Closed lboklin closed 4 years ago

lboklin commented 5 years ago

Something I find slows me down a lot when prototyping is that there's no cohesive design or standard regarding whether to utilize the Godot-native OOP approach of registering classes with inheritance and use the callback entry points for logic and state handling or to write in a functional style, utilizing data types for state handling and operate on the scene tree's nodes in a more idiomatic style.

The problem with the OOP approach of registering classes is that:

  1. We don't have an easy way of registering and wiring up signals, so that adds an amount of boilerplate state variables we need to keep track of per object until some utility functions and types are added to godot-extra like for registering classes and methods.
  2. It's difficult to debug stateful objects which individually do their own thing compared to state managed from a central entry point. Right now for example we have GodotSimulaController manipulating the transform of sprites entirely on its own, while GodotWestonSurfaceSprite handles their own input from a pointer, while GodotSimula handles controller input received via signals emitted from the controllers...
  3. Difficult to know where to put new code.
  4. Difficult to refactor.
  5. Exported methods (GFunc ...) take and return variants, which is completely unsafe and takes a bunch of boilerplate to convert to and from usable types.

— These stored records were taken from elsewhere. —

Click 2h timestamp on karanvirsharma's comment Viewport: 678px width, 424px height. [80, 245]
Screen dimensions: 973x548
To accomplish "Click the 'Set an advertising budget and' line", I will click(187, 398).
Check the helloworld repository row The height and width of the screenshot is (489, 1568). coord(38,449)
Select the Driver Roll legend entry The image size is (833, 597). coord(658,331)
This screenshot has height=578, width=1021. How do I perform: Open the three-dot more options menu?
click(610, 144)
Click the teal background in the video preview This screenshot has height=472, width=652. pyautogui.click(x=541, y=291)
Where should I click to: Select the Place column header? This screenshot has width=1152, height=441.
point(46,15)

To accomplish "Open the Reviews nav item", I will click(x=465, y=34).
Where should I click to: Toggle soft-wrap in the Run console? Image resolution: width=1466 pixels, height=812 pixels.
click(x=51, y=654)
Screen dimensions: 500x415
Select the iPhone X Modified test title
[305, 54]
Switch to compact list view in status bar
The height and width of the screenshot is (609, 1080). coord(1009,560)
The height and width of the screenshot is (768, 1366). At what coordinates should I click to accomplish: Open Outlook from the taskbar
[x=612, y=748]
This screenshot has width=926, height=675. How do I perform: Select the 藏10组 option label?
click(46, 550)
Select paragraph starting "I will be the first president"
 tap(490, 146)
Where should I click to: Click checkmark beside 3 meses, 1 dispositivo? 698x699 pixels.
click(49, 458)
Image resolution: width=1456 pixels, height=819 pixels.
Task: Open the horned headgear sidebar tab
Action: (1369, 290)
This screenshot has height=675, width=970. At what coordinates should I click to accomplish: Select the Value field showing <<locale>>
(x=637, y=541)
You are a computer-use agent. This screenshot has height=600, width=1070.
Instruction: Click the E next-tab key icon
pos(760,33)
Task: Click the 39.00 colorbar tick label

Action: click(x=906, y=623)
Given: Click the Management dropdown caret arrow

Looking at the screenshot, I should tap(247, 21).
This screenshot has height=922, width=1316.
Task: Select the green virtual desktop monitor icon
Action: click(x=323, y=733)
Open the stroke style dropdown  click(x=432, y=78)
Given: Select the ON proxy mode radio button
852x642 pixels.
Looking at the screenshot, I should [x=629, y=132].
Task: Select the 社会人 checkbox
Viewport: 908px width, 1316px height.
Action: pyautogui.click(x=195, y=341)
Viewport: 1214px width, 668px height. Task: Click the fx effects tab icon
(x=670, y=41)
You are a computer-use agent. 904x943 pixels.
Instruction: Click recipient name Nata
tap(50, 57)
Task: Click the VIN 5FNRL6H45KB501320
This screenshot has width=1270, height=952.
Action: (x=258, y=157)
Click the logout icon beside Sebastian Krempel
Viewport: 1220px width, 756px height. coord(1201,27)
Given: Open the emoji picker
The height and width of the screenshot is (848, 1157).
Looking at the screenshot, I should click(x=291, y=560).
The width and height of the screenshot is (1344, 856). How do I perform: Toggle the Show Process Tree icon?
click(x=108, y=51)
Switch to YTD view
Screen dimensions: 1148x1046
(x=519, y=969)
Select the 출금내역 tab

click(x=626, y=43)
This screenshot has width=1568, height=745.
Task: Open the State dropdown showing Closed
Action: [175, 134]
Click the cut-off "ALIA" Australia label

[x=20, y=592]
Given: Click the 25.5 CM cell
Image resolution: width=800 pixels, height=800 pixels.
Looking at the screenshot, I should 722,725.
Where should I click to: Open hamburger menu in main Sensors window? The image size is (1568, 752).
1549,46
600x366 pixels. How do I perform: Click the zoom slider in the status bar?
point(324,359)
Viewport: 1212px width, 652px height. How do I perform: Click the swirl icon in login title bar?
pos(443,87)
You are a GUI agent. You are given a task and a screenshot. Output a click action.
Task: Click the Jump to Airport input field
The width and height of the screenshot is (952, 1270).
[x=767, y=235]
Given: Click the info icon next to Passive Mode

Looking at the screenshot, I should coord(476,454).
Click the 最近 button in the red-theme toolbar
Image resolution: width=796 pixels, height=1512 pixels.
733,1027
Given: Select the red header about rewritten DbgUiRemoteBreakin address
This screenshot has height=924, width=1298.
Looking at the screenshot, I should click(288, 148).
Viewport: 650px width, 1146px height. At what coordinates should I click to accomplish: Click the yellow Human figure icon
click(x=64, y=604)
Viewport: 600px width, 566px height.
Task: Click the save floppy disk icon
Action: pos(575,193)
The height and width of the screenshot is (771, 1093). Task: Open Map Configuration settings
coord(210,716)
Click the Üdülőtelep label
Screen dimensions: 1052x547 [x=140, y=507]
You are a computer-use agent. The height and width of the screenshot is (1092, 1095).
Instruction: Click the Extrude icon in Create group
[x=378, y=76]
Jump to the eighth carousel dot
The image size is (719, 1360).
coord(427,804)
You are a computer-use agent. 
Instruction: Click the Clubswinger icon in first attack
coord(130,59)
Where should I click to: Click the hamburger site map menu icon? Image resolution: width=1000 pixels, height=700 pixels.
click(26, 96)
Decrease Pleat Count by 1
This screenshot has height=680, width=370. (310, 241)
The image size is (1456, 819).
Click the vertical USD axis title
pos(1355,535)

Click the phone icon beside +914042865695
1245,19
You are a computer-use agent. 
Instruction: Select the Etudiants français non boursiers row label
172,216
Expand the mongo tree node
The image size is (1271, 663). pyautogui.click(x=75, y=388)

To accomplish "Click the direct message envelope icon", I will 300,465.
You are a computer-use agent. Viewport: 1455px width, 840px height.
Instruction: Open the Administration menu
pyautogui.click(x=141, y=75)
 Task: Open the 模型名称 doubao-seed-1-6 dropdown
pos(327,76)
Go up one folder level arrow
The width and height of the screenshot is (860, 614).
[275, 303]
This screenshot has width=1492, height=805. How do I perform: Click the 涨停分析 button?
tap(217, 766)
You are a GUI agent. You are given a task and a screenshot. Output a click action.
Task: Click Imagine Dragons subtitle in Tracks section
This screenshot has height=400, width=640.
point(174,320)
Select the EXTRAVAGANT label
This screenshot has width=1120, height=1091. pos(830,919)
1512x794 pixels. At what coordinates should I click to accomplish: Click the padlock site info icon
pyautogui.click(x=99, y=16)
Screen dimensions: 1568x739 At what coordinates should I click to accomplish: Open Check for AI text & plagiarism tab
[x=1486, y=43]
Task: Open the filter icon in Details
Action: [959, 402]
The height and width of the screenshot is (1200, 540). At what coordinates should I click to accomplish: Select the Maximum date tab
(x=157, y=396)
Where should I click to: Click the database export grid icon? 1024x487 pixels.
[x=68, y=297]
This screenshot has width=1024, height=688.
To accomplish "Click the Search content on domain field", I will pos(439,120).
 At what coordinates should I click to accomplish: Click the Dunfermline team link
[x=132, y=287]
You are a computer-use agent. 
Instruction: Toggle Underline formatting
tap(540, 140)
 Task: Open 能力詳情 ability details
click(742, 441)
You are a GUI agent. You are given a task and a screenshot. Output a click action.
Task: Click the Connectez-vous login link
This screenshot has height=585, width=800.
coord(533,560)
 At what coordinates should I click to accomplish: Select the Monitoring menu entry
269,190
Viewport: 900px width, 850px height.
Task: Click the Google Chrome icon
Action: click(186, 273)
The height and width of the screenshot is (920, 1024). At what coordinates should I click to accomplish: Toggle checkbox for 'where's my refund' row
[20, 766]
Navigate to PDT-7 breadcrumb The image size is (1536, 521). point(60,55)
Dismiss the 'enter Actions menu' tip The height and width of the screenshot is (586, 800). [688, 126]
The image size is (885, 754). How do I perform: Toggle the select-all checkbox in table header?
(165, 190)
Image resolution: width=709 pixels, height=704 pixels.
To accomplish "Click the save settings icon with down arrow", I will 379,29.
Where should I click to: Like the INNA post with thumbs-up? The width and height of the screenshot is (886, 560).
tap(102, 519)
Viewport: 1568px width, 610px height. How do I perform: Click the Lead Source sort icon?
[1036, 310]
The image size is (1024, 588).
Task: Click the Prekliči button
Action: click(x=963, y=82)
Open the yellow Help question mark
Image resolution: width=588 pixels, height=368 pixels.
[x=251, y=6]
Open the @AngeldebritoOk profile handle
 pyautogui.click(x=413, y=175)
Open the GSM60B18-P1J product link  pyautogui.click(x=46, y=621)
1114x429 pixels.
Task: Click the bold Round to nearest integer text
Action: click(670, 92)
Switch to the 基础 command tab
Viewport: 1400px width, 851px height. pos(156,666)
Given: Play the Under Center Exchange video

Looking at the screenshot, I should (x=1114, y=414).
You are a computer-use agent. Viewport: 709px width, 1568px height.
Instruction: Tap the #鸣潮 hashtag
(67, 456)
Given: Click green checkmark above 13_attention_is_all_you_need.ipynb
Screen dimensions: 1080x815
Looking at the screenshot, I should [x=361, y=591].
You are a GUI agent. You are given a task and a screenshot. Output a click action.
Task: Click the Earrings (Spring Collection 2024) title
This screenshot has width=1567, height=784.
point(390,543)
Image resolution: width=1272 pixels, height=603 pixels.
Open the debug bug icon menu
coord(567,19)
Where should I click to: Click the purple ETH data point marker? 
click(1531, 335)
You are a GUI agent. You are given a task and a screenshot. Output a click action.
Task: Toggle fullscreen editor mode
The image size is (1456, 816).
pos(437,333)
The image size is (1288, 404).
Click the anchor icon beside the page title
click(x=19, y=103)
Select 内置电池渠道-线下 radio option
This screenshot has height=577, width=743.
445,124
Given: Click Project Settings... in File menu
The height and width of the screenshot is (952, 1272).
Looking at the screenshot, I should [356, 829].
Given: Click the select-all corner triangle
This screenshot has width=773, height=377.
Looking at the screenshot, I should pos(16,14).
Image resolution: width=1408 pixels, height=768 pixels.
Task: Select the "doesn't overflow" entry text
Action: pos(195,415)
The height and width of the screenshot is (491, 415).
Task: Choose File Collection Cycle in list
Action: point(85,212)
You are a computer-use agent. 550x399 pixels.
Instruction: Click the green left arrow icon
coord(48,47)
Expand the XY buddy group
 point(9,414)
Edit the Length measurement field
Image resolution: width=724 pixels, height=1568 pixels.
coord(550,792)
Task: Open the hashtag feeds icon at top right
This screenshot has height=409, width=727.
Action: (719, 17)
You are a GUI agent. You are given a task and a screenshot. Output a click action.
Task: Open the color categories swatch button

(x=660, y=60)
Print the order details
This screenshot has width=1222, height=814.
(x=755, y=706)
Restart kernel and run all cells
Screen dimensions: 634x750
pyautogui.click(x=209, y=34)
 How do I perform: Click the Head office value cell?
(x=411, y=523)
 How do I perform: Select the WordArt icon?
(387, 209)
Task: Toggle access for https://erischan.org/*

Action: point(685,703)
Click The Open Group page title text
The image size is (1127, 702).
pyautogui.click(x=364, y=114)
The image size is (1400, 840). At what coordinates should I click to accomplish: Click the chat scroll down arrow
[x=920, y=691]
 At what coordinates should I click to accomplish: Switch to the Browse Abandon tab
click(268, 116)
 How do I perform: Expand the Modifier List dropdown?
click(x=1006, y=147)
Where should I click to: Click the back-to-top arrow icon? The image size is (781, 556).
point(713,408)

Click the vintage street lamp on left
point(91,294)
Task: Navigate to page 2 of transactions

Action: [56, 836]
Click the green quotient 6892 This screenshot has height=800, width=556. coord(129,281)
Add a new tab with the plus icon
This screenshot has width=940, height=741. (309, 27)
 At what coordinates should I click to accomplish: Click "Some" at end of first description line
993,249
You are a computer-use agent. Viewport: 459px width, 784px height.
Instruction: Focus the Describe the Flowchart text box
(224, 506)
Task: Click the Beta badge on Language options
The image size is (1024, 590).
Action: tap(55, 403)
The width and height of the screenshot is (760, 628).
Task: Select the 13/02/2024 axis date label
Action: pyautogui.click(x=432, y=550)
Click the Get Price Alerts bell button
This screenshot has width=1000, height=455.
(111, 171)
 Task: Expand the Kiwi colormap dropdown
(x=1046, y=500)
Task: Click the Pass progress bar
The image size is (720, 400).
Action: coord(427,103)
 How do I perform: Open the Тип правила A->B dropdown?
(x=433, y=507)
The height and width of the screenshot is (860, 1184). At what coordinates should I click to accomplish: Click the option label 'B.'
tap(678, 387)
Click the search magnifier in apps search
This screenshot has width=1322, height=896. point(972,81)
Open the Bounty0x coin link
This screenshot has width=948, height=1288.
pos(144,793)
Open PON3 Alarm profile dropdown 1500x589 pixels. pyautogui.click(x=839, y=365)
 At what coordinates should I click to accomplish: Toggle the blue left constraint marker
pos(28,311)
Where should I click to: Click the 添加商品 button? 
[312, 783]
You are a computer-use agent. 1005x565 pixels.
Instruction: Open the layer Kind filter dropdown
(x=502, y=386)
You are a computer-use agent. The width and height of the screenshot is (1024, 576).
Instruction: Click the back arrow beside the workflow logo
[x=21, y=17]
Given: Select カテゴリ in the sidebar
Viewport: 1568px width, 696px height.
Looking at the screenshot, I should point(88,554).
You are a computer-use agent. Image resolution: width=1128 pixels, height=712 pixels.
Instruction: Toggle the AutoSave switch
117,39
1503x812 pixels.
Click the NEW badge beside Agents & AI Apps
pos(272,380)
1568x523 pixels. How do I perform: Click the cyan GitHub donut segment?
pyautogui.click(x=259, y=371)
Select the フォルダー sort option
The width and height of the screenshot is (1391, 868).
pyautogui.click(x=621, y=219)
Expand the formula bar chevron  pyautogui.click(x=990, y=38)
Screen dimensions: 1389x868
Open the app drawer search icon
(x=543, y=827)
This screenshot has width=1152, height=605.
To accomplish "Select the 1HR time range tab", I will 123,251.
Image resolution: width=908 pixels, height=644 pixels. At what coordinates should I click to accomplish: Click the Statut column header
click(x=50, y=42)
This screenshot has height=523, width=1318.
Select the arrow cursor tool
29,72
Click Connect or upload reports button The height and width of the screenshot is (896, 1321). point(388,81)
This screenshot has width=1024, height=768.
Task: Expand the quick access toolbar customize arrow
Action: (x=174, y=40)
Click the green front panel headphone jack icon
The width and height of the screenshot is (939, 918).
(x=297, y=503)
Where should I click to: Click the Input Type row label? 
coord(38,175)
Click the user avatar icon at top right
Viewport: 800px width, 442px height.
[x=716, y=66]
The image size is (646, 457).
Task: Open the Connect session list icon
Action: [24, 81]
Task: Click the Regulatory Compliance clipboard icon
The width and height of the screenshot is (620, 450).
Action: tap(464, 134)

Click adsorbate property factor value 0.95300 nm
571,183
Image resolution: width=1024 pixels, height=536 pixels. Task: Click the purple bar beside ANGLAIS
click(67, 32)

The problem with a functional style is that code can be difficult to architect in a way that scales and performs well. See: various intricate FRP frameworks which attempts to solve this problem. It's also hard to balance writing pure functions vs using the unsafe Godot bindings in the IO monad (safety vs leveraging existing engine functionality).

The benefit of a more functional code base should be obvious; better composeability, reuseability, easier refactoring and it lends itself more to type driven programming which can improve the correctness of the code.